[Begin Given passage]
There’s barely a notable French wrestler of the day who hasn’t been accused of being L’Homme Masque, and his countless imitators and successors only serve to muddy the water, but contemporary speculation was even wilder - a mere wrestler can’t have gone to these extreme lengths to hide his identity, so who was he? The Masked Man and whoever else was contributing to his press allowed the public to believe that he was a man of standing, an aristocrat wrestling in secret.


Kendo Nagasaki, pictured with original manager "Gorgeous" George Gillette


Alleging a little blue blood in the veins of a masked wrestler was always good for a bit of a headline, some gossip, or just a bit of camp nonsense. When the Masked Marvel (possibly previous blog subject Johannes Van Der Walt) wrestled in Grantham in 1937, the advertising bill described him as a “prominent member of London society”, and “educated at Eton”.

When British wrestler Kendo Nagasaki could no longer get away with pretending to be Japanese, and following the sad death of his original manager George Gillette, he created an occult, mythic backstory - there were now three distinct identities, The Man Behind The Mask, a three-hundred year old samurai spirit guide named Yogensha, and only when they were spiritually at one through a period of concentrated meditation did they ultimately become Kendo Nagasaki.

It added an additional layer of intrigue to the Kendo mystery - as well as skirting around the culturally insensitive gimmick, and the rather obvious point that, mask or no mask, he was a 6’2” bloke from Shropshire. But, by separating the “Japanese” Yogensha from the flesh-and-blood Kendo Nagasaki, Kendo’s new manager Lloyd Ryan was free to invite any and all speculation as to who the man behind the mask could really be. Had his face been disfigured in a fire? Was he a member of the Royal Family indulging their violent delights in secret? And what of that trademark pinky finger, severed at the knuckle, a grisly reminder that whoever was under the mask was for sure the real Kendo Nagasaki, whatever that meant, as well as an echo of Yakuza ritual - enough to make the sceptics wonder. Lloyd Ryan’s personal favourite bit of business seemed to be to suggest that the Man Behind The Mask was the 6’1” Lord Lucan, missing since the murder of his children’s nanny Sandra Rivett in 1974, but a reliable source of silly season tabloid headlines to this day, routinely “discovered” living in hiding in Australia, Goa, or South Africa - would it really be that much more ridiculous to suggest that he was hiding in plain sight, behind the mask of a TV wrestler?
[End Given passage]
(Challenges)
**a)** Based on the passage on masked wrestlers, is each statement true? Answer yes or no for each, and quote the words from the passage that settle it. (i) The Masked Marvel wrestled in Grantham in 1937. (ii) George Gillette was Kendo Nagasaki's new manager. (iii) Yogensha is described as a three-hundred year old samurai spirit guide.
**b)** Copy out the part of the rows that starts with the line containing "period [1311, 1155]" and ends with the line containing "amount [199, 1026]", including both of those lines.
The rows that follow have nothing to do with the passage on masked wrestlers.
[Begin Material supplied]
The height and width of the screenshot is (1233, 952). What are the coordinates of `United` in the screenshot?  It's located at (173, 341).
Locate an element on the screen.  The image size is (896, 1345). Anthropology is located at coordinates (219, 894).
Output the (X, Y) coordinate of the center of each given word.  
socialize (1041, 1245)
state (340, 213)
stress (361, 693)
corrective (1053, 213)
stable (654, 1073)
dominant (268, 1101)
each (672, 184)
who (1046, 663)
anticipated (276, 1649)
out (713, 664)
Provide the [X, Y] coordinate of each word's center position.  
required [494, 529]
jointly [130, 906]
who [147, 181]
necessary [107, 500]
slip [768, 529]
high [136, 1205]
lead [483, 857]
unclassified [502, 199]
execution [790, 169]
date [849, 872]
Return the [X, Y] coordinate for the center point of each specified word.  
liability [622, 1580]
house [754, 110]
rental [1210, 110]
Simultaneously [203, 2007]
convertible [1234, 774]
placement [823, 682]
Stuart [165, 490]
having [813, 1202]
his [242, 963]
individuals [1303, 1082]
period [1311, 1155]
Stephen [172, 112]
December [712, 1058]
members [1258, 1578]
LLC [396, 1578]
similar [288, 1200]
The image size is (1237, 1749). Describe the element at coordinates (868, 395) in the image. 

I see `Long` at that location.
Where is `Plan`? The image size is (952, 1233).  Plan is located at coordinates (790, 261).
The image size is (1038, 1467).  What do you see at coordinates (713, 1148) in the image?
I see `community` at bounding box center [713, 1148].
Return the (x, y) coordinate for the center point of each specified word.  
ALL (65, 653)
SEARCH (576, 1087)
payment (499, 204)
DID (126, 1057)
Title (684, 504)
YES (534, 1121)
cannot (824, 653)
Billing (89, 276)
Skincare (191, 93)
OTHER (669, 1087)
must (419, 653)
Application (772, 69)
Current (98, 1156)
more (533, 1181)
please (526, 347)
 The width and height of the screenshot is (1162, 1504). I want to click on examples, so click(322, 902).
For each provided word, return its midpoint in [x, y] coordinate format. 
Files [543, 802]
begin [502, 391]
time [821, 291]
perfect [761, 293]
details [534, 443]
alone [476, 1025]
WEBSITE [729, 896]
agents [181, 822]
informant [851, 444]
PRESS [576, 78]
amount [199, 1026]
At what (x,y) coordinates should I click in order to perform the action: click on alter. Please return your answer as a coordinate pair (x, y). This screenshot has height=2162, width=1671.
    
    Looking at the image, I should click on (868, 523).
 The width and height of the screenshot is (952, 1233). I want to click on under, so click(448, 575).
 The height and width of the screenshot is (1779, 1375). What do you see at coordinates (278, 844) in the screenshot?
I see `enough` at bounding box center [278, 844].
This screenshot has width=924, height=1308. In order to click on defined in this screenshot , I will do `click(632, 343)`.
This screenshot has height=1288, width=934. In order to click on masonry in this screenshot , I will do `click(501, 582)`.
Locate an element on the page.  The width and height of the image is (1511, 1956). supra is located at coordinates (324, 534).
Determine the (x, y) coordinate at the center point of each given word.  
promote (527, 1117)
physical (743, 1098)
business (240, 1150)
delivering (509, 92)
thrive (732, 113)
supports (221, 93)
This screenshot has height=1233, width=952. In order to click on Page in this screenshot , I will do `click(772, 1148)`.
[End Material supplied]
(Solutions to the exercise)
**a)**
(i) Yes: "wrestled in Grantham in 1937"
(ii) No: "Kendo’s new manager Lloyd Ryan"
(iii) Yes: "a three-hundred year old samurai spirit guide named Yogensha"

**b)**
period [1311, 1155]
Stephen [172, 112]
December [712, 1058]
members [1258, 1578]
LLC [396, 1578]
similar [288, 1200]
The image size is (1237, 1749). Describe the element at coordinates (868, 395) in the image. 

I see `Long` at that location.
Where is `Plan`? The image size is (952, 1233).  Plan is located at coordinates (790, 261).
The image size is (1038, 1467).  What do you see at coordinates (713, 1148) in the image?
I see `community` at bounding box center [713, 1148].
Return the (x, y) coordinate for the center point of each specified word.  
ALL (65, 653)
SEARCH (576, 1087)
payment (499, 204)
DID (126, 1057)
Title (684, 504)
YES (534, 1121)
cannot (824, 653)
Billing (89, 276)
Skincare (191, 93)
OTHER (669, 1087)
must (419, 653)
Application (772, 69)
Current (98, 1156)
more (533, 1181)
please (526, 347)
 The width and height of the screenshot is (1162, 1504). I want to click on examples, so click(322, 902).
For each provided word, return its midpoint in [x, y] coordinate format. 
Files [543, 802]
begin [502, 391]
time [821, 291]
perfect [761, 293]
details [534, 443]
alone [476, 1025]
WEBSITE [729, 896]
agents [181, 822]
informant [851, 444]
PRESS [576, 78]
amount [199, 1026]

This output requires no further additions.